Znów zaniemówiłam z wrażenia. Za wysokimi drzewami lasu zaczęło wschodzić słońce, dając oszałamiający widok. Aż pragnęłam wziąść jakiekolwiek płótno oraz farby i namalować ten piękny widok. Nie rozwinięte pąki Lili zaczęły się otwierać, a z lasu zaczęły wychodzić zwierzęta, aby napoić się orzeźwiającej wody.

Wszytko było tak piękne że aż nie mogłam uwierzyć iż jestem świadkiem czegoś tak cudownego.
Po policzku spłynęła mi maleńka łza  szczęścia.

Wszytko zdawało się być piękniejsze. Świeże powietrze przenikało moje płuca, a dźwięki natury oczyszczały mój umysł od wszelkich trosk i problemów. Chłodny wiatr muskał moje ciało, a promienie słońca ocieplały moją skórę.

Nagle na moich dłoniach poczułam dotyk. Spojrzałam się na chłopaka, który sprawił że jestem taka szczęśliwa.

W tym samym czasie doznałam nagły przypływ mocy.
Po chwili zorientowałam się że woda z jeziora zaczęła się unosić tworząc różnorodnej wielkości wodne bańki, które za pomocą promieni słonecznych utworzyły tęczę z każdej strony gdzie się znajdowaliśmy.

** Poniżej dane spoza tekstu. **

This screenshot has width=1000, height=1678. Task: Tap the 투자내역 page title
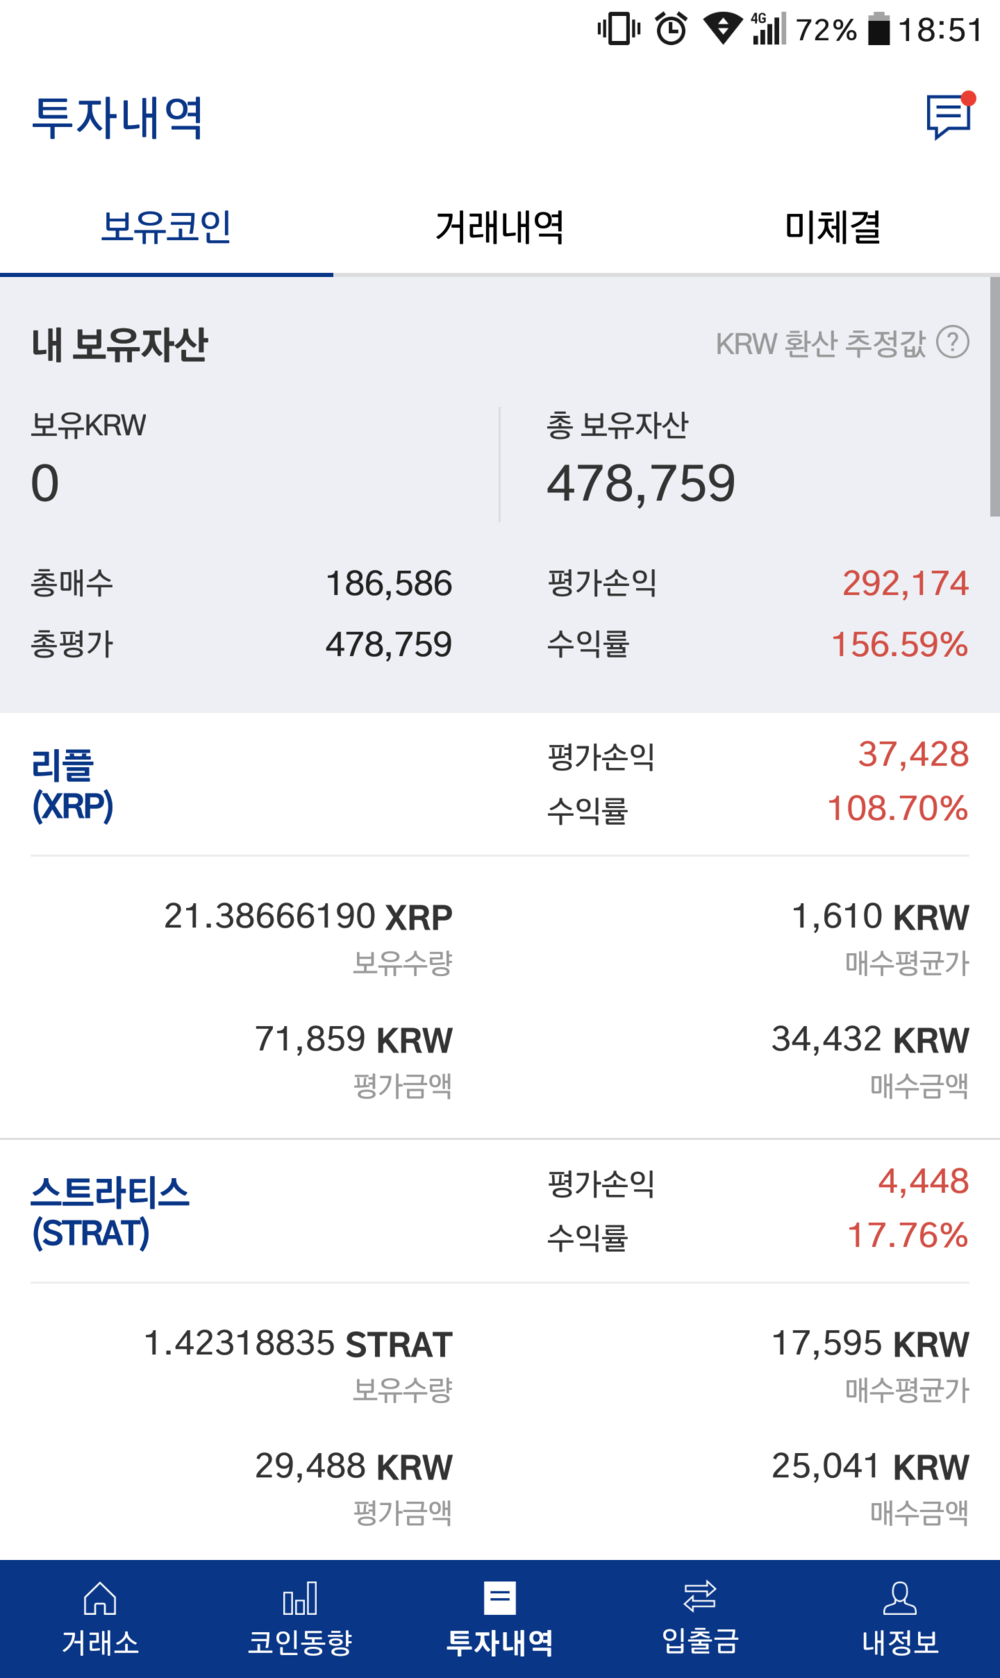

Myślałam że już pięknej nie może być.
A jednak się myliłam.
Ten widok był nie do opisania.
Piękno, zachwyt, szczęście i niedowierzanie że to prawda, to wszytko się we mnie skumulowało na skutek czego zaczełam się śmiać, patrząc na mojego towarzysza.

- to wszytko jest takie piękne- w końcu wydusiłam z siebie jakieś słowa.

- masz rację- poparł moje słowa chłopak- ale i tak najpiękniejszym cudem tego świata jesteś ty.

Spojrzałam na niego speszona i zakochana jednocześnie.

Boże przecież jak go kocham!

Pragnęłam wtulić się w chłopaka i oddać mu swoje serce, pokazując mu jak go kocham.
Lecz to on zrobił ten pierwszy krok i przybliżył się w moją stronę.
Byłam gotowa aby połączyć się z nim pocałunkiem.

Jednak kiedy tylko Jay się poruszył łódka przechyliła się ma bok.
Poczułam przeszywające moje ciało chłód.
Szybko wynurzyłam się i zaczęłam nabierać powietrza.
Wszytkie kule wodne zniknęły, a ja zaczęłam szukać wzrokiem chłopaka.

- Gamora! - usłyszałam nagle za moimi plecami przyjemny głos-...wszytko w porządku?

Chłopak podpłynął w moją stronę.

Nic nie odpowiedziałam tylko rzuciłam na na niego i zaczęłam atakować jego usta namiętnymi pocałunkami, które chłopak oddawał z takim samym zaangażowaniem.
Nasze usta były jak dwa puzzle jedej układanki. Serce biło mi jak oszalałe, a przez moją głowę przewinęło się miliony myśli, które żadne nie miało teraz znaczenia.
Po chwili oderwałam się od chłopaka, on niechętnie odsunął odemnie usta. 

- kocham Cię...- wyszeptał-...i niech to będzie nasze miejsce. Miejsce, w którym istniejemy tylko my dwoje.

Spojrzałam Na niego rozpływając się w głębi jego oczu.

- to jest nasze miejsce...- uśmiechnęłam się, nie wierząc że powiem te dwa słowa, które znaczą tak wiele i te dwa słowa, które nigdy nie wierzyłam że komuś powiem-... Kocham Cię.